Emanuel Peter epeter at openjdk.org
Thu May 1 07:27:00 UTC 2025


On Thu, 1 May 2025 07:21:54 GMT, Emanuel Peter <epeter at openjdk.org> wrote:

>> Quan Anh Mai has updated the pull request incrementally with two additional commits since the last revision:
>> 
>>  - wording
>>  - grammar, more details for non-existence
>
> src/hotspot/share/opto/rangeinference.cpp line 263:
> 
>> 261:     // is a 0 that should be a 1. Obviously, since the bit at that position in
>> 262:     // ones is 1, the same bit in zeros is 0. Which means this is the value of
>> 263:     // i we are looking for.
> 
> Suggestion:
> 
>     // This means that the first bit that does not satisfy the bit requirement
>     // is a 0 that should be a 1. Obviously, since the bit at that position in
>     // ones is 1, the same bit in zeros is 0. Which means this is the value of
>     // we are looking for.
>     // We know i is the largest bit index such that:
>     // - lo[x] satisfies bits for 0 <= x < i (2.2)
>     // - zeros[i] = 0                        (2.3)
>     // - lo[i]    = 0                        (2.4)
>     // For the given i, we know that lo satisfies all bits before i, hence (2.2)
>     // holds.

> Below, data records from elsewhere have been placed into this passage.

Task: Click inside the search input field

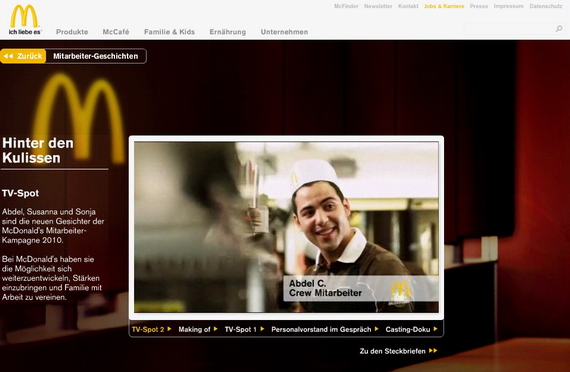Action: (509, 28)
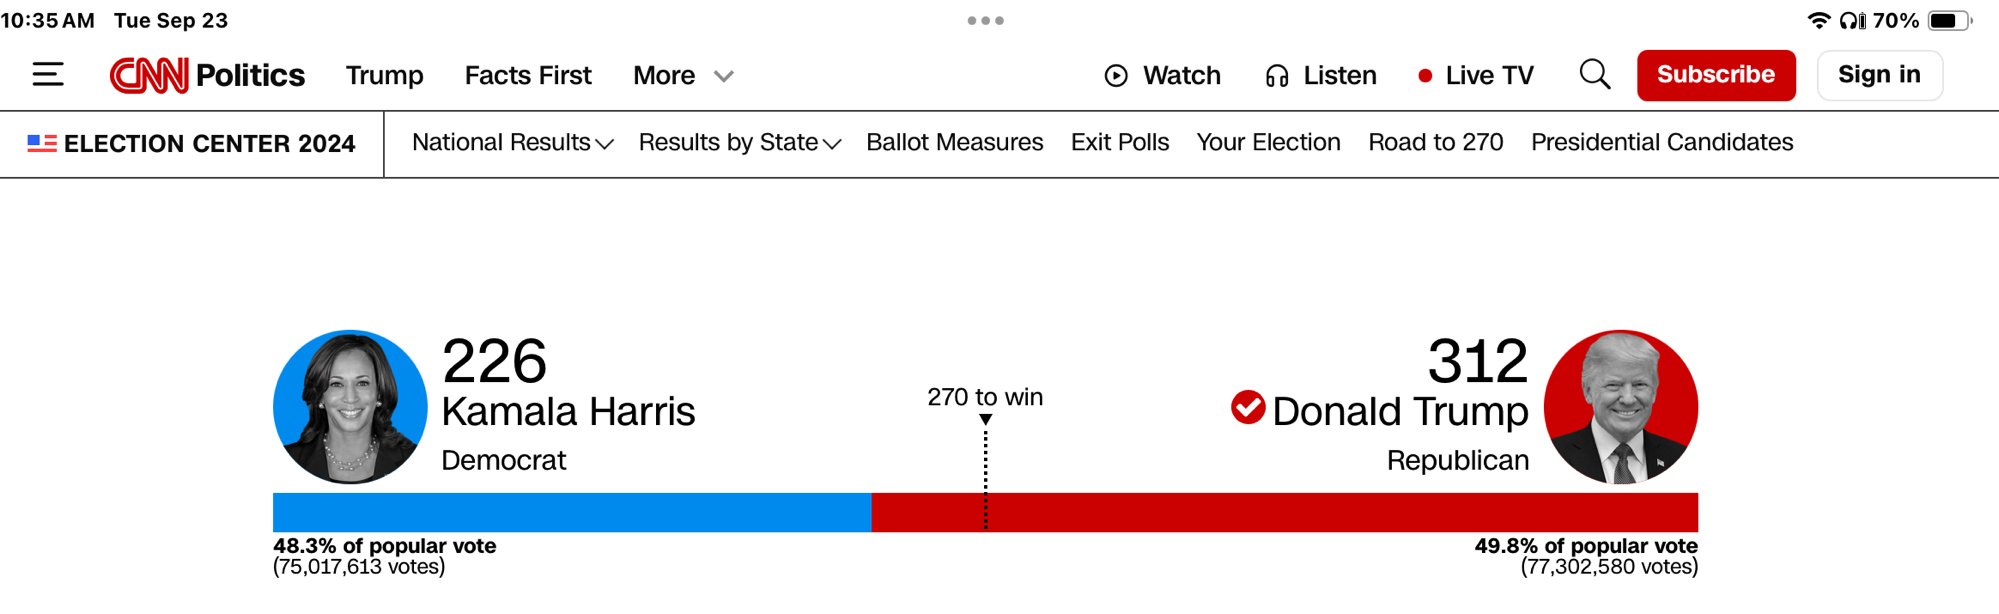Click the Sign in button

[x=1879, y=75]
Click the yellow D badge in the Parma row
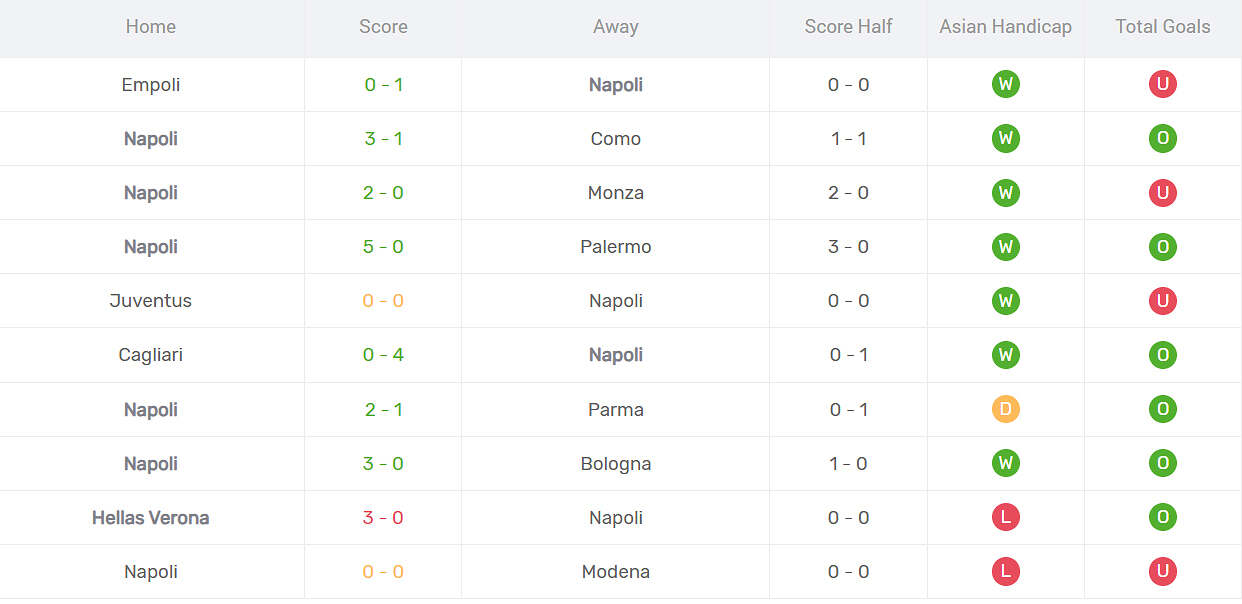 [x=1005, y=409]

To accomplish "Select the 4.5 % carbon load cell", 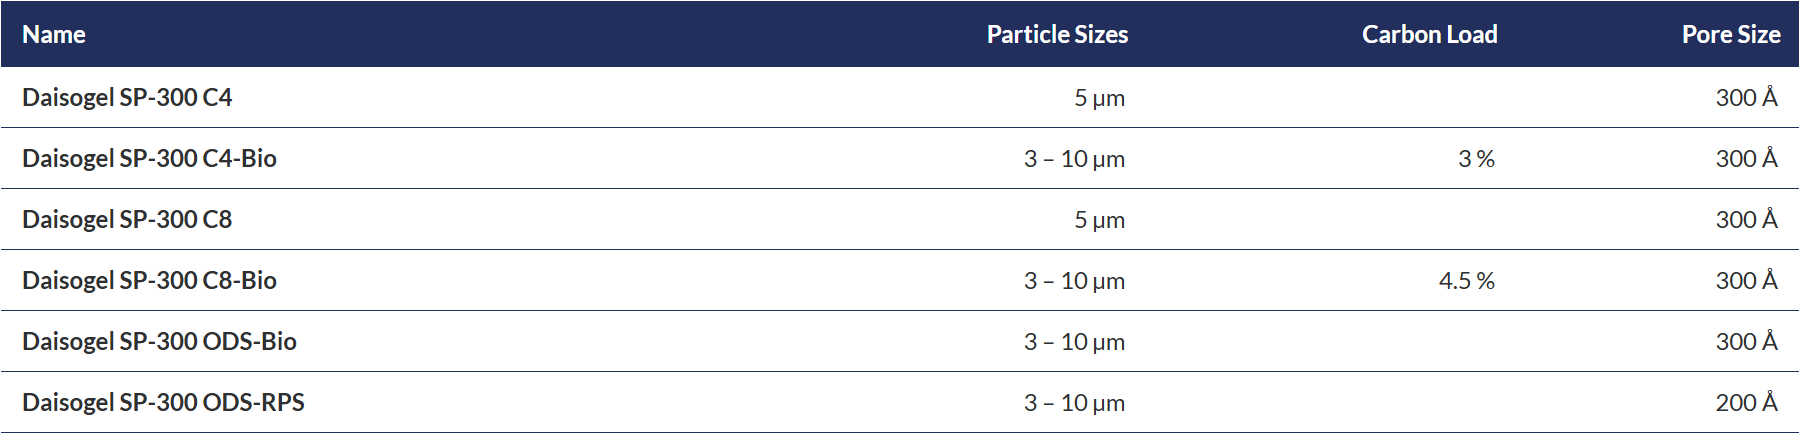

Further, lo[i] = 0 (2.3), and we have a one violation at i, hence
>     // zero[i] = 0 (2.4). Any smaller i would not be the largest possible such
>     // index. Any larger i would violate (2.2), since lo[i] does not satisfy bits.
> 
> I just realized that we should explicitly tie this back in to the proof we wrote above, and link it to the numbers there.

Now below, we should try to tie the construction back to (2.5 - 2.7), let me give it a try.